▶ [Work to complete]: In the passage about Citigroup, what was the net loss at Citi Holdings in the first quarter?

▶ [Quoted text]:

◇ ◇ ◇

Sure, more than four years since the financial crisis, a lot of heavy lifting has been done. Citigroup has reduced Citi Holdings assets significantly; it now accounts for only 8 per cent of the bank's total. As of March, however, Citi Holdings represented nearly a quarter of Citigroup's estimated risk-weighted assets under Basel III. In other words, a big chunk of capital is dedicated to loss-producing businesses. Citi Holdings had net losses of more than $1-billion a quarter, on average, since 2010.
In the first quarter the net loss at Citi Holdings narrowed by a fifth from the year before, to $795-million. Some $86-billion of the $149-billion of assets in Citi Holdings are North American mortgages. Investors have been eager for Citigroup to release more reserves as the U.S. housing market recovers, but the bank has been cautious. A wise move, after the debacle of the past decade.
In the first quarter, though, Citi Holdings released $375-million of reserves on North American mortgages – the first time it has done so on the basis of market improvements. Delinquencies on residential first mortgage and home equity loans in the portfolio have been on a steady decline, reaching 6.1 per cent in the first quarter, as against 8.6 per cent a year ago. If the housing recovery holds, the improvement at Citi Holdings could be a sign of things to come.

◇ ◇ ◇

▶ [Information supplied]:
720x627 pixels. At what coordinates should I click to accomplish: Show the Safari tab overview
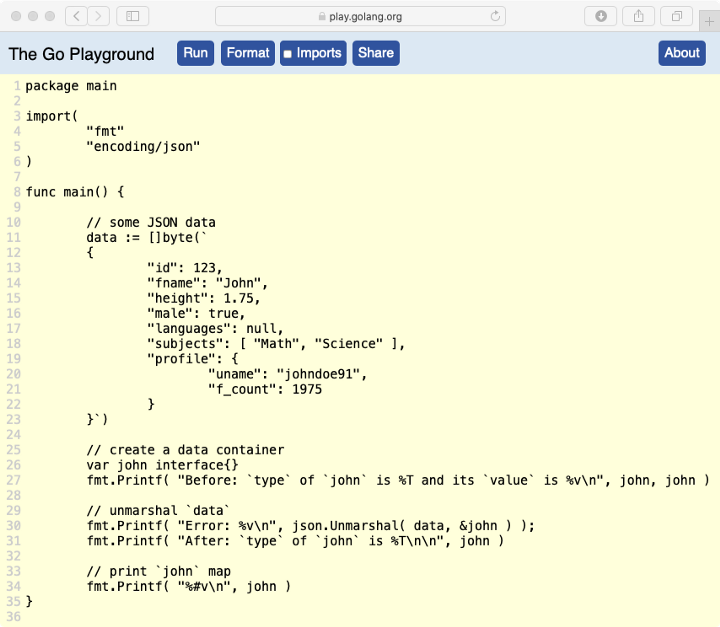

◇ ◇ ◇

▶ [Solution to this task]: $795-million